**Task objective**
Give back every line of the data below exactly.
(Material for this exercise)
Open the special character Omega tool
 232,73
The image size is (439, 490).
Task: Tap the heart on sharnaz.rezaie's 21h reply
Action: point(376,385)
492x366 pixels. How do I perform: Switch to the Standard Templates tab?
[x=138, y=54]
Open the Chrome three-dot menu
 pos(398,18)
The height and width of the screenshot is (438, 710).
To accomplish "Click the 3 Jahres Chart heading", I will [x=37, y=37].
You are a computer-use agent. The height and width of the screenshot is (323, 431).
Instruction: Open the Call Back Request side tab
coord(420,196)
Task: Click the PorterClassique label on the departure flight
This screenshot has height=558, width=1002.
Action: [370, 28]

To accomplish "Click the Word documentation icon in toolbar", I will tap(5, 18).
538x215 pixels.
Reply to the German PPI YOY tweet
(End Material for this exercise)
**Output of the task**
Open the special character Omega tool
 232,73
The image size is (439, 490).
Task: Tap the heart on sharnaz.rezaie's 21h reply
Action: point(376,385)
492x366 pixels. How do I perform: Switch to the Standard Templates tab?
[x=138, y=54]
Open the Chrome three-dot menu
 pos(398,18)
The height and width of the screenshot is (438, 710).
To accomplish "Click the 3 Jahres Chart heading", I will [x=37, y=37].
You are a computer-use agent. The height and width of the screenshot is (323, 431).
Instruction: Open the Call Back Request side tab
coord(420,196)
Task: Click the PorterClassique label on the departure flight
This screenshot has height=558, width=1002.
Action: [370, 28]

To accomplish "Click the Word documentation icon in toolbar", I will tap(5, 18).
538x215 pixels.
Reply to the German PPI YOY tweet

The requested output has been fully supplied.